The New York Film Critics Circle have named Kathryn Bigelow's Zero Dark Thirty the Best Film of 2012, voicing their strong support for the speculative journalistic Osama bin Laden docudrama. Bigelow, whose Hurt Locker won the Best Picture Oscar in 2010, also won Best Director in the awards announced Monday. Greg Fraser won for the film's cinematography.

"Zero Dark Thirty confirms the massive talent of Kathryn Bigelow," said NYFCC chairman Joshua Rothkopf, a critic for Time Out New York. "Zero Dark Thirty is a very important movie, not triumphal but significant in its dramatization of a signal event. And we were knocked out by the film."

According to former Village Voice lead film critic J. Hoberman, who currently writes the Movie Journal column for Blouin ArtInfo and who participated in the balloting for the New York Film Critics Circle awards ...

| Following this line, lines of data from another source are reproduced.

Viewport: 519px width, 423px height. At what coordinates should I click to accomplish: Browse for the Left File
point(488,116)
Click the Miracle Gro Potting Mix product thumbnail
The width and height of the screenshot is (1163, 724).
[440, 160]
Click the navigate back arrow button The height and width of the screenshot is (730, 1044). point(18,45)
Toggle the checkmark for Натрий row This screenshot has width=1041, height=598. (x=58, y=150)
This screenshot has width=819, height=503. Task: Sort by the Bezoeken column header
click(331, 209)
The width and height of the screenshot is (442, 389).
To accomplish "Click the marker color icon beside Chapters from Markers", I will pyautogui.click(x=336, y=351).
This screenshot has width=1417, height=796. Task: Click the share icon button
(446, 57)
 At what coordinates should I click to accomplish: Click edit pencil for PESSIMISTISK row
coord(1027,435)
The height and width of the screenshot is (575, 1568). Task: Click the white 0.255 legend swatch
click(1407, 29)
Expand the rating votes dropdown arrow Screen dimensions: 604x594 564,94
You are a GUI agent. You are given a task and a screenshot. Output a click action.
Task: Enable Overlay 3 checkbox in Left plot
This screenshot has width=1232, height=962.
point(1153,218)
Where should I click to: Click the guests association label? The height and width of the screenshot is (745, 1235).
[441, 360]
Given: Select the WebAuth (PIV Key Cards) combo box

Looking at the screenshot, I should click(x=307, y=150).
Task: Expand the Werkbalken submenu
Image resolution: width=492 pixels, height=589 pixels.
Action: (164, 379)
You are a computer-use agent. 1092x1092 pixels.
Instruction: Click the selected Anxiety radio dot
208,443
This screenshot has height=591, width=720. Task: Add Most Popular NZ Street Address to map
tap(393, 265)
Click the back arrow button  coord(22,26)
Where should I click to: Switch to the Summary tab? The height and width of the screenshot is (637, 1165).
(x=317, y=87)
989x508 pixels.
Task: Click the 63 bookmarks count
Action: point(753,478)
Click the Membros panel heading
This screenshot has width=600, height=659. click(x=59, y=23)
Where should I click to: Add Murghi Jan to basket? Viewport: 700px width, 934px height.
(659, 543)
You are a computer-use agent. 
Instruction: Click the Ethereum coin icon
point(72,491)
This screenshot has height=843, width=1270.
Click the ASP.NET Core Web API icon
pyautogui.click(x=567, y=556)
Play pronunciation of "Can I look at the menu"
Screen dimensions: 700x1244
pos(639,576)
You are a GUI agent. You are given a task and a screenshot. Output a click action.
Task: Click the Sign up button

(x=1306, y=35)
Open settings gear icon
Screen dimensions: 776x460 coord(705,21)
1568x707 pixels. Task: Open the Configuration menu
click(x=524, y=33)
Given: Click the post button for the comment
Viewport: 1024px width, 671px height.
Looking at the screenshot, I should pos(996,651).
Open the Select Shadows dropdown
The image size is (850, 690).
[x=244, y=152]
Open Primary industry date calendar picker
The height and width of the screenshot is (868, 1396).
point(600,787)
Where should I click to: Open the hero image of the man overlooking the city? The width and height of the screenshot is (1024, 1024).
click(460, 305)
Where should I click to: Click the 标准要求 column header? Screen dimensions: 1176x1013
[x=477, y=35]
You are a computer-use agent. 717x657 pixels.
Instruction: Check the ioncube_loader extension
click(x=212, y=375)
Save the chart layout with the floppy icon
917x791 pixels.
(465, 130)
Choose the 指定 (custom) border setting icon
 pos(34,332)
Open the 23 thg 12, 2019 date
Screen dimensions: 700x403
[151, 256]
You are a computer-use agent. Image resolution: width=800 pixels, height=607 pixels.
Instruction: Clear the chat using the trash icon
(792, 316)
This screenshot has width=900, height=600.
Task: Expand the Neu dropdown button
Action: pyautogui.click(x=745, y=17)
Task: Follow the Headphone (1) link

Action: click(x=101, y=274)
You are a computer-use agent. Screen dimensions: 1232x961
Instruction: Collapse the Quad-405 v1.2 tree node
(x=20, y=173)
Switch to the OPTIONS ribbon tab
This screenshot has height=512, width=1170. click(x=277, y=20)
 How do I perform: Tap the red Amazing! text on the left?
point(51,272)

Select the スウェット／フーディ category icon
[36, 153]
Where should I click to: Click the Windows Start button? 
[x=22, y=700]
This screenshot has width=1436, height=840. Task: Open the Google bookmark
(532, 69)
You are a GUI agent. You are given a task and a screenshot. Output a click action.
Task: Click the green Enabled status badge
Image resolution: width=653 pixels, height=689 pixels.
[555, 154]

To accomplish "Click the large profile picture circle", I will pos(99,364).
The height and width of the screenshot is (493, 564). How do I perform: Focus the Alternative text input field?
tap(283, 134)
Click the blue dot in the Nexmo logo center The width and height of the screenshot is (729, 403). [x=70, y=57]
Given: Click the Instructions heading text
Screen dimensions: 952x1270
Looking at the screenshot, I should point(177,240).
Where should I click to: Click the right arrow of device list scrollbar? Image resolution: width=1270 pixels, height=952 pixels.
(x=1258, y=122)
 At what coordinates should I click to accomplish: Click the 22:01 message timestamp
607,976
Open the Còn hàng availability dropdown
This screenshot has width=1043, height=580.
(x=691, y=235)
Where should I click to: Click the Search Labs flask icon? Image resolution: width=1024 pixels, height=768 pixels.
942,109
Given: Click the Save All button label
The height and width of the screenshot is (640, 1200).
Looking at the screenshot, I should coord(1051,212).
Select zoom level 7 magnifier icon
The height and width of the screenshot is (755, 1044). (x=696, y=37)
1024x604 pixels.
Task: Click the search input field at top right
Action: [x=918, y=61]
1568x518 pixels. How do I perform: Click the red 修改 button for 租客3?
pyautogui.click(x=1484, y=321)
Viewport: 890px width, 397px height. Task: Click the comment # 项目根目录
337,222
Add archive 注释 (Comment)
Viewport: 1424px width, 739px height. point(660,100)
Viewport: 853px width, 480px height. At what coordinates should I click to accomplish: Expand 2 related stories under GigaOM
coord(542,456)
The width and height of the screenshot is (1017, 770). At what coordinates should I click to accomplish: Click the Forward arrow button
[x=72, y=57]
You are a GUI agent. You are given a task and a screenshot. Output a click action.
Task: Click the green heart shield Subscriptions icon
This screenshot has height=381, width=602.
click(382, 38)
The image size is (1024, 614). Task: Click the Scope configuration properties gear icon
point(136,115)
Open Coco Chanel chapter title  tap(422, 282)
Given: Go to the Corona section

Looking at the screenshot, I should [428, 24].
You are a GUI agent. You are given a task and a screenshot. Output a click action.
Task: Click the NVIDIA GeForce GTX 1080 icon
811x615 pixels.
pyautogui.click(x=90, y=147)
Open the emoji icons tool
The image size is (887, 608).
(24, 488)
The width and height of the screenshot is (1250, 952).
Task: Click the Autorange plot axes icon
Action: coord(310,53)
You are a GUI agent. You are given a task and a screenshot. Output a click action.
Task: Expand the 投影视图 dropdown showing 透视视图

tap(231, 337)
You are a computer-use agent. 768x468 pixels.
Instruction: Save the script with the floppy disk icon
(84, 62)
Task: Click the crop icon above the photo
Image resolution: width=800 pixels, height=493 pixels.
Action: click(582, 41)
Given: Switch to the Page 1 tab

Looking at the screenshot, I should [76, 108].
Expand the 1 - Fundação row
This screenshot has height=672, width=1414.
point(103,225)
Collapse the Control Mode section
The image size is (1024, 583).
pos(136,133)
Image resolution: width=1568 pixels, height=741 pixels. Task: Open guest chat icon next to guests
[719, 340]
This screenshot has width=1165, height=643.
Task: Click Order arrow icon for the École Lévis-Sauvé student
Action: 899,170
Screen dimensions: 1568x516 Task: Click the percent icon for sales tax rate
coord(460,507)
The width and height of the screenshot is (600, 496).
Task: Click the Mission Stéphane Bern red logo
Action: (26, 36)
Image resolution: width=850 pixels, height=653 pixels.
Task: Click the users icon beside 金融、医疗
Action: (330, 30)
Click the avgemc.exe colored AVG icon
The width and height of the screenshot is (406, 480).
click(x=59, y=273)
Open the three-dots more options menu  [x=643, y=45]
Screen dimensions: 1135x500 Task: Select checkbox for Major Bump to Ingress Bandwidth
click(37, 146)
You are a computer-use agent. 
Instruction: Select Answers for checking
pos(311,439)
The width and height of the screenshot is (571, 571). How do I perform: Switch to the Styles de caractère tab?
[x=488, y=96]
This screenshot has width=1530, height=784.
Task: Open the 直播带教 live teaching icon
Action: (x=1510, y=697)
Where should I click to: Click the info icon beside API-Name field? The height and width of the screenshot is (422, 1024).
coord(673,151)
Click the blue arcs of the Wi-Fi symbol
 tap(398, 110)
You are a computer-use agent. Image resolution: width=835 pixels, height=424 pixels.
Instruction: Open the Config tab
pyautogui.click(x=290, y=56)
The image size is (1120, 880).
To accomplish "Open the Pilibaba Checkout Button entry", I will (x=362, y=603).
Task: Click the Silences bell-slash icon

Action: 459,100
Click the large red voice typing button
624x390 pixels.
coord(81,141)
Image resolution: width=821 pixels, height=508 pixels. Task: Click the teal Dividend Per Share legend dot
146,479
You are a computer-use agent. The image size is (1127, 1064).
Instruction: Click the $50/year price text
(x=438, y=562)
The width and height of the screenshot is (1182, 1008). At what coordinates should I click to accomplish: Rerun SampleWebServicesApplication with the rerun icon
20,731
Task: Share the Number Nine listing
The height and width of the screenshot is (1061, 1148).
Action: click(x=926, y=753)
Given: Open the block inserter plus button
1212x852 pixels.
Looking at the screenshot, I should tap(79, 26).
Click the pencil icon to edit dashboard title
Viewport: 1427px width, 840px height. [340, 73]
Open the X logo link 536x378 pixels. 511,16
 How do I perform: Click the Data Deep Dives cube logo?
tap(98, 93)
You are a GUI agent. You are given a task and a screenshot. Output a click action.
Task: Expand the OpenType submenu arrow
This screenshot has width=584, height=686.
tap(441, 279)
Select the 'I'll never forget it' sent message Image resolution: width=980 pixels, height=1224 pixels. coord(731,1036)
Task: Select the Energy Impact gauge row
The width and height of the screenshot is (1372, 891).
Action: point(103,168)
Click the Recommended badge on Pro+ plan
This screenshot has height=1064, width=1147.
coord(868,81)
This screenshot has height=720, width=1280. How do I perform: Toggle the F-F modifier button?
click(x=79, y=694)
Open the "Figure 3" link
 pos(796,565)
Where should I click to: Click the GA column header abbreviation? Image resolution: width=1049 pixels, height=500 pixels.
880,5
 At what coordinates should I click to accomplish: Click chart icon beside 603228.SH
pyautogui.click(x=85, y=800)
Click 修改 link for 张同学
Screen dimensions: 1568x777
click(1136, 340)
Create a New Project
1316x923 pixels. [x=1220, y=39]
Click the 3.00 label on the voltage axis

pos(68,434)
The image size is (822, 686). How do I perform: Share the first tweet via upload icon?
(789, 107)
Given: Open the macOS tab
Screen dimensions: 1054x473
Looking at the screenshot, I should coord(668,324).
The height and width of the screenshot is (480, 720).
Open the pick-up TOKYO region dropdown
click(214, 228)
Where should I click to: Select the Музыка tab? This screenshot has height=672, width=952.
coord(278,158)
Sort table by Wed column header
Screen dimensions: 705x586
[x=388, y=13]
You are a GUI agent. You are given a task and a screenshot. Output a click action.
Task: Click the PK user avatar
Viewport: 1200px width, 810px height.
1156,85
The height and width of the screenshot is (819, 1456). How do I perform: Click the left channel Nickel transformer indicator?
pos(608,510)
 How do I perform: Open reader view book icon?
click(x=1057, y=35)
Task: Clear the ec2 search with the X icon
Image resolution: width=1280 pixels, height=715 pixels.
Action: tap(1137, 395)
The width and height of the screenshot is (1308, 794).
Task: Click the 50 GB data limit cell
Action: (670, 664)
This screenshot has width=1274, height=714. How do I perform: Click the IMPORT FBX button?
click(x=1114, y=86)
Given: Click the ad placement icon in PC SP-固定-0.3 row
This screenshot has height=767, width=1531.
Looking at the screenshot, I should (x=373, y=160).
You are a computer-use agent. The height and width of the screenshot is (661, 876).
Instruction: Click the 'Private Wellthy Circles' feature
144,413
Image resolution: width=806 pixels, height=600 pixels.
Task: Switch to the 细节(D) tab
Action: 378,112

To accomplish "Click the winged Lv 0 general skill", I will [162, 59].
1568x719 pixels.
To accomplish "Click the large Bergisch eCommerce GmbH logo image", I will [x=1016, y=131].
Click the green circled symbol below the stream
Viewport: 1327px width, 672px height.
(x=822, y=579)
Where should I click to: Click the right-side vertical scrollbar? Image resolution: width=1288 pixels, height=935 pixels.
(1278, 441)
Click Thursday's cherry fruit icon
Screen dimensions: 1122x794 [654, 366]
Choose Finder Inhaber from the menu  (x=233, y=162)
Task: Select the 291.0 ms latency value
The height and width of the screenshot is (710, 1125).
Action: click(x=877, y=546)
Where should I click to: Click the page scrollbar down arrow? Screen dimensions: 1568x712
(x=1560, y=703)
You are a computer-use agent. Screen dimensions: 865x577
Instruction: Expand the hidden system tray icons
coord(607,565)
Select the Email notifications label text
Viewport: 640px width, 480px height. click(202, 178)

"An early favourite for Best Director, The Master's Paul Thomas Anderson was overwhelmed by Zero Dark Thirty's Kathryn Bigelow on the second ballot, with Argo's Ben Affleck finishing a distant third. (Strikingly, Steven Spielberg, who failed to get a single first ballot vote, was never in contention.) By this time, it was evident that Zero Dark Thirty would run the table and, indeed, The Master finished third for Best Picture behind Argo, although it took three ballots for the obviously exhausted voters to decide the winner."

Steven Spielberg's Lincoln, starring Daniel Day-Lewis

The critics group also cast a significant vote for Steven Spielberg's Lincoln, bestowing it with three awards: Daniel Day-Lewis for Best Actor, Sally Field for Best Supporting Actress, and Tony Kushner for Best Screenplay. Lewis' award for his performance as the 16th U.S. president is his fifth from the NYFCC. The Supporting Actor award went to Matthew McConaughey for his performances as both a Texas district attorney in Richard Linklater's Bernie and as a male stripper in Steven Soderberg's Magic Mike.

Hoberman offers the following on the Best Supporting Actress and Actor awards ...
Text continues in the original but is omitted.